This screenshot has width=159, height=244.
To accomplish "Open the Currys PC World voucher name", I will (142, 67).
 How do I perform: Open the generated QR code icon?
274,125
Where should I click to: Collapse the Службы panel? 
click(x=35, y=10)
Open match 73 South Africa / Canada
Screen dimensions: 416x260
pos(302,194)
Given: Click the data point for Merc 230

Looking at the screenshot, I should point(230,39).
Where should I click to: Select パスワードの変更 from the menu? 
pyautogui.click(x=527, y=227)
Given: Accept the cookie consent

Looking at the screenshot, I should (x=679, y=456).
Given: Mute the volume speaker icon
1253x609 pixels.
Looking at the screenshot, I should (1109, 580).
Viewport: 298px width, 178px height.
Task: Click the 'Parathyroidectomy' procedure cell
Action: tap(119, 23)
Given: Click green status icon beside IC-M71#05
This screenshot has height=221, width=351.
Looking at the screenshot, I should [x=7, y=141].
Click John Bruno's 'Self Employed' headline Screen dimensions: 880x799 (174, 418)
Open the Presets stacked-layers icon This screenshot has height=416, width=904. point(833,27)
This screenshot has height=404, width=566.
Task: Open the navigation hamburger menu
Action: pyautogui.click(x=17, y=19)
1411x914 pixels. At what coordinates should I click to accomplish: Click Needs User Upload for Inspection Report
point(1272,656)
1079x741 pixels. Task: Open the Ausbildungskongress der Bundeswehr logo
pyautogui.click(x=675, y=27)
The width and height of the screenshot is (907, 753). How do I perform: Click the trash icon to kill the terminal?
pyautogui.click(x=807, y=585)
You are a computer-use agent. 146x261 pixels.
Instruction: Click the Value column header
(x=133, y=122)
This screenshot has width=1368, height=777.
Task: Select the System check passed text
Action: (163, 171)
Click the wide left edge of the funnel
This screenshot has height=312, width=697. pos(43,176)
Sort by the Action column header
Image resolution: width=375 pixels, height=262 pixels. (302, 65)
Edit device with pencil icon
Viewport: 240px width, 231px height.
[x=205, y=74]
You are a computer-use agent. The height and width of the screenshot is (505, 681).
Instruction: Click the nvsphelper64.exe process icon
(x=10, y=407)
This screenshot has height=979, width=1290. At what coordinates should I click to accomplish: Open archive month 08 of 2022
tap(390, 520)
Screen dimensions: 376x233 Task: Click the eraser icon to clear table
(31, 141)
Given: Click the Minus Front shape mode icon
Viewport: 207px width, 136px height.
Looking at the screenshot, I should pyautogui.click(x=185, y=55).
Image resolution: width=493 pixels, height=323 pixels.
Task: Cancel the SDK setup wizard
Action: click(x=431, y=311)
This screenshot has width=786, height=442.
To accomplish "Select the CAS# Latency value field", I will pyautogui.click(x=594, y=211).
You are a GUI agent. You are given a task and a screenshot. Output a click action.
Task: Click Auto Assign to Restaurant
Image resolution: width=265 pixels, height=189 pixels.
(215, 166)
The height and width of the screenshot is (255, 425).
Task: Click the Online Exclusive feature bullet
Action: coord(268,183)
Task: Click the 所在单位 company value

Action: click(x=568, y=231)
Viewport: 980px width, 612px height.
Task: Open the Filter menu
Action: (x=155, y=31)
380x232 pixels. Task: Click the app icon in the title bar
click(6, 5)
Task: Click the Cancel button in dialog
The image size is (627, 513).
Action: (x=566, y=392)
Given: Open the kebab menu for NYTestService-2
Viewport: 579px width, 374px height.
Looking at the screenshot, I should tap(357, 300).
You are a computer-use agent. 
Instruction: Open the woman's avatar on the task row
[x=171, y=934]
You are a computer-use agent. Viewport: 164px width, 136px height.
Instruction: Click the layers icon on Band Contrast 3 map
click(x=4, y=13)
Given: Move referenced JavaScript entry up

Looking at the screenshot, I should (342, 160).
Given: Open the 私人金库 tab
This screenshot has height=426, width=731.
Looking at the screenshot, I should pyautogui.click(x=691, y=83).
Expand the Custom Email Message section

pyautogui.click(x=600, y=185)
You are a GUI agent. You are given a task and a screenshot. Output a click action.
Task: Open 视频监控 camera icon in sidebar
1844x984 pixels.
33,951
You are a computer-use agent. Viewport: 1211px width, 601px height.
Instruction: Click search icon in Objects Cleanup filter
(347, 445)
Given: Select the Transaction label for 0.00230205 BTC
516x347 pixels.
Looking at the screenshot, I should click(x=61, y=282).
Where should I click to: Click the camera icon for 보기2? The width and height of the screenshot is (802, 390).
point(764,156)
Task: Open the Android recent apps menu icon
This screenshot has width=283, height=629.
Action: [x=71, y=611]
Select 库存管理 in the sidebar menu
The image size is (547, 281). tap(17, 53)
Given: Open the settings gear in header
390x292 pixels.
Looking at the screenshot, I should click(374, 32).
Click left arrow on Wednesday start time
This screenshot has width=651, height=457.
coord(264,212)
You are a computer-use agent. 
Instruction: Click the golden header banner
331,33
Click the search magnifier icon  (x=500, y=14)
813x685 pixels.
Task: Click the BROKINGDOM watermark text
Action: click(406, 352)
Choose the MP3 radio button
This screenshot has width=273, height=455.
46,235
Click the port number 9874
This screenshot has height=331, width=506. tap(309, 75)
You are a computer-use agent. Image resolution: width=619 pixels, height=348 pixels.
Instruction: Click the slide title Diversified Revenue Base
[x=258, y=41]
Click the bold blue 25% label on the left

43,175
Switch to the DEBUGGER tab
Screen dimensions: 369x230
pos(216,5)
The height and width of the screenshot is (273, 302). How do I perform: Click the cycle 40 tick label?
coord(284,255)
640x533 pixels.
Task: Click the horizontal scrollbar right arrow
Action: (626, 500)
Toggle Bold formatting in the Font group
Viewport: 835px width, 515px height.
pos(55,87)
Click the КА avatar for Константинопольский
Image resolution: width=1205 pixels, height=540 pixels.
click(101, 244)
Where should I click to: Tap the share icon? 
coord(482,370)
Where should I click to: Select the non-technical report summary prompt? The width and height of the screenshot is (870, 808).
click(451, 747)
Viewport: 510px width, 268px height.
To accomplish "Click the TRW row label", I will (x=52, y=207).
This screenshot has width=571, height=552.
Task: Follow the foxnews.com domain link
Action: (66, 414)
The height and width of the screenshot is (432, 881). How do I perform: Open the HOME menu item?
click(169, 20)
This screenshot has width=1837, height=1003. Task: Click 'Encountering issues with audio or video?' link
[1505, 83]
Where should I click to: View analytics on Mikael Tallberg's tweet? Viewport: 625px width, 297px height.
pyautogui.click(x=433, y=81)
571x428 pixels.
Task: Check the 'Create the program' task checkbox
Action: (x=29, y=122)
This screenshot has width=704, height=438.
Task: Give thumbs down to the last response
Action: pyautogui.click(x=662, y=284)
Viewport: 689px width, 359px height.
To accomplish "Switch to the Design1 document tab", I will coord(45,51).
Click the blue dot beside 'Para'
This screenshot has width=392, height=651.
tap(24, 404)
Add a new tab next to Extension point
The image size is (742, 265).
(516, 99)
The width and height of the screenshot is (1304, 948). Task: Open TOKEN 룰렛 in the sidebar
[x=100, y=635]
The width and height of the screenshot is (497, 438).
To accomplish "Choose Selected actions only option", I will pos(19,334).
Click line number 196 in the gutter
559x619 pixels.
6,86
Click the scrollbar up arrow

───

Problem statement ▸
Please output every record exactly as it appears.

Response to the exercise ▸
This screenshot has width=159, height=244.
To accomplish "Open the Currys PC World voucher name", I will (142, 67).
 How do I perform: Open the generated QR code icon?
274,125
Where should I click to: Collapse the Службы panel? 
click(x=35, y=10)
Open match 73 South Africa / Canada
Screen dimensions: 416x260
pos(302,194)
Given: Click the data point for Merc 230

Looking at the screenshot, I should point(230,39).
Where should I click to: Select パスワードの変更 from the menu? 
pyautogui.click(x=527, y=227)
Given: Accept the cookie consent

Looking at the screenshot, I should (x=679, y=456).
Given: Mute the volume speaker icon
1253x609 pixels.
Looking at the screenshot, I should (1109, 580).
Viewport: 298px width, 178px height.
Task: Click the 'Parathyroidectomy' procedure cell
Action: tap(119, 23)
Given: Click green status icon beside IC-M71#05
This screenshot has height=221, width=351.
Looking at the screenshot, I should [x=7, y=141].
Click John Bruno's 'Self Employed' headline Screen dimensions: 880x799 (174, 418)
Open the Presets stacked-layers icon This screenshot has height=416, width=904. point(833,27)
This screenshot has height=404, width=566.
Task: Open the navigation hamburger menu
Action: pyautogui.click(x=17, y=19)
1411x914 pixels. At what coordinates should I click to accomplish: Click Needs User Upload for Inspection Report
point(1272,656)
1079x741 pixels. Task: Open the Ausbildungskongress der Bundeswehr logo
pyautogui.click(x=675, y=27)
The width and height of the screenshot is (907, 753). How do I perform: Click the trash icon to kill the terminal?
pyautogui.click(x=807, y=585)
You are a computer-use agent. 146x261 pixels.
Instruction: Click the Value column header
(x=133, y=122)
This screenshot has width=1368, height=777.
Task: Select the System check passed text
Action: (163, 171)
Click the wide left edge of the funnel
This screenshot has height=312, width=697. pos(43,176)
Sort by the Action column header
Image resolution: width=375 pixels, height=262 pixels. (302, 65)
Edit device with pencil icon
Viewport: 240px width, 231px height.
[x=205, y=74]
You are a computer-use agent. The height and width of the screenshot is (505, 681).
Instruction: Click the nvsphelper64.exe process icon
(x=10, y=407)
This screenshot has height=979, width=1290. At what coordinates should I click to accomplish: Open archive month 08 of 2022
tap(390, 520)
Screen dimensions: 376x233 Task: Click the eraser icon to clear table
(31, 141)
Given: Click the Minus Front shape mode icon
Viewport: 207px width, 136px height.
Looking at the screenshot, I should pyautogui.click(x=185, y=55).
Image resolution: width=493 pixels, height=323 pixels.
Task: Cancel the SDK setup wizard
Action: click(x=431, y=311)
This screenshot has width=786, height=442.
To accomplish "Select the CAS# Latency value field", I will pyautogui.click(x=594, y=211).
You are a GUI agent. You are given a task and a screenshot. Output a click action.
Task: Click Auto Assign to Restaurant
Image resolution: width=265 pixels, height=189 pixels.
(215, 166)
The height and width of the screenshot is (255, 425).
Task: Click the Online Exclusive feature bullet
Action: coord(268,183)
Task: Click the 所在单位 company value

Action: click(x=568, y=231)
Viewport: 980px width, 612px height.
Task: Open the Filter menu
Action: (x=155, y=31)
380x232 pixels. Task: Click the app icon in the title bar
click(6, 5)
Task: Click the Cancel button in dialog
The image size is (627, 513).
Action: (x=566, y=392)
Given: Open the kebab menu for NYTestService-2
Viewport: 579px width, 374px height.
Looking at the screenshot, I should tap(357, 300).
You are a computer-use agent. 
Instruction: Open the woman's avatar on the task row
[x=171, y=934]
You are a computer-use agent. Viewport: 164px width, 136px height.
Instruction: Click the layers icon on Band Contrast 3 map
click(x=4, y=13)
Given: Move referenced JavaScript entry up

Looking at the screenshot, I should (342, 160).
Given: Open the 私人金库 tab
This screenshot has height=426, width=731.
Looking at the screenshot, I should pyautogui.click(x=691, y=83).
Expand the Custom Email Message section

pyautogui.click(x=600, y=185)
You are a GUI agent. You are given a task and a screenshot. Output a click action.
Task: Open 视频监控 camera icon in sidebar
1844x984 pixels.
33,951
You are a computer-use agent. Viewport: 1211px width, 601px height.
Instruction: Click search icon in Objects Cleanup filter
(347, 445)
Given: Select the Transaction label for 0.00230205 BTC
516x347 pixels.
Looking at the screenshot, I should click(x=61, y=282).
Where should I click to: Click the camera icon for 보기2? The width and height of the screenshot is (802, 390).
point(764,156)
Task: Open the Android recent apps menu icon
This screenshot has width=283, height=629.
Action: [x=71, y=611]
Select 库存管理 in the sidebar menu
The image size is (547, 281). tap(17, 53)
Given: Open the settings gear in header
390x292 pixels.
Looking at the screenshot, I should click(374, 32).
Click left arrow on Wednesday start time
This screenshot has width=651, height=457.
coord(264,212)
You are a computer-use agent. 
Instruction: Click the golden header banner
331,33
Click the search magnifier icon  (x=500, y=14)
813x685 pixels.
Task: Click the BROKINGDOM watermark text
Action: click(406, 352)
Choose the MP3 radio button
This screenshot has width=273, height=455.
46,235
Click the port number 9874
This screenshot has height=331, width=506. tap(309, 75)
You are a computer-use agent. Image resolution: width=619 pixels, height=348 pixels.
Instruction: Click the slide title Diversified Revenue Base
[x=258, y=41]
Click the bold blue 25% label on the left

43,175
Switch to the DEBUGGER tab
Screen dimensions: 369x230
pos(216,5)
The height and width of the screenshot is (273, 302). How do I perform: Click the cycle 40 tick label?
coord(284,255)
640x533 pixels.
Task: Click the horizontal scrollbar right arrow
Action: (626, 500)
Toggle Bold formatting in the Font group
Viewport: 835px width, 515px height.
pos(55,87)
Click the КА avatar for Константинопольский
Image resolution: width=1205 pixels, height=540 pixels.
click(101, 244)
Where should I click to: Tap the share icon? 
coord(482,370)
Where should I click to: Select the non-technical report summary prompt? The width and height of the screenshot is (870, 808).
click(451, 747)
Viewport: 510px width, 268px height.
To accomplish "Click the TRW row label", I will (x=52, y=207).
This screenshot has width=571, height=552.
Task: Follow the foxnews.com domain link
Action: (66, 414)
The height and width of the screenshot is (432, 881). How do I perform: Open the HOME menu item?
click(169, 20)
This screenshot has width=1837, height=1003. Task: Click 'Encountering issues with audio or video?' link
[1505, 83]
Where should I click to: View analytics on Mikael Tallberg's tweet? Viewport: 625px width, 297px height.
pyautogui.click(x=433, y=81)
571x428 pixels.
Task: Check the 'Create the program' task checkbox
Action: (x=29, y=122)
This screenshot has width=704, height=438.
Task: Give thumbs down to the last response
Action: pyautogui.click(x=662, y=284)
Viewport: 689px width, 359px height.
To accomplish "Switch to the Design1 document tab", I will coord(45,51).
Click the blue dot beside 'Para'
This screenshot has width=392, height=651.
tap(24, 404)
Add a new tab next to Extension point
The image size is (742, 265).
(516, 99)
The width and height of the screenshot is (1304, 948). Task: Open TOKEN 룰렛 in the sidebar
[x=100, y=635]
The width and height of the screenshot is (497, 438).
To accomplish "Choose Selected actions only option", I will pos(19,334).
Click line number 196 in the gutter
559x619 pixels.
6,86
Click the scrollbar up arrow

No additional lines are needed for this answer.